* **Extracted records**
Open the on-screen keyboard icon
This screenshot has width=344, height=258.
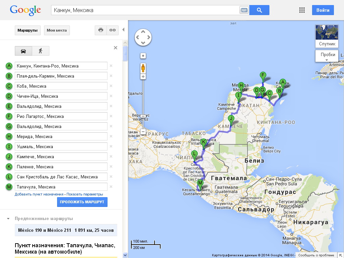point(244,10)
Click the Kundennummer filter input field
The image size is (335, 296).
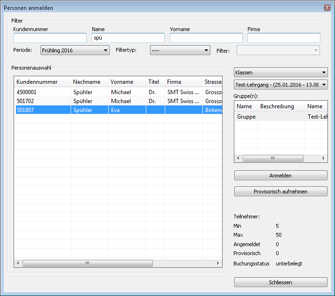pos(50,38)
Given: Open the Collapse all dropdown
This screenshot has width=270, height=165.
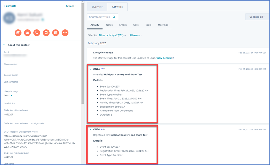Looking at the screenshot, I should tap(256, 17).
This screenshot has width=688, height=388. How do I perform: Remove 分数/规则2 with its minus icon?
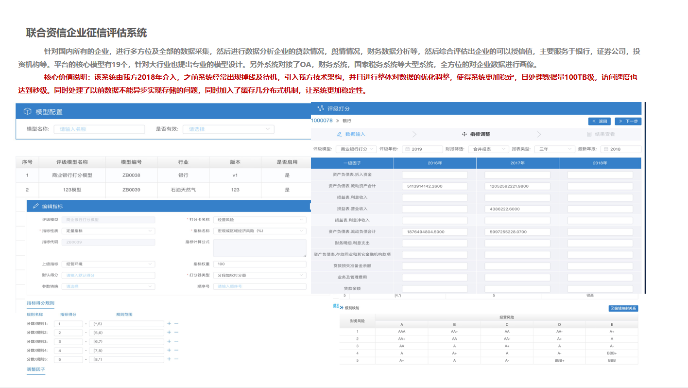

* **How to complete this task**
Without the pictures, transcribe the lines from the one containing "The image size is (335, 296)." through the end of the data, exactly and only those.

* **Solved problem**
The image size is (335, 296).
pos(50,38)
Given: Open the Collapse all dropdown
This screenshot has width=270, height=165.
Looking at the screenshot, I should tap(256, 17).
This screenshot has width=688, height=388. How do I perform: Remove 分数/规则2 with its minus icon?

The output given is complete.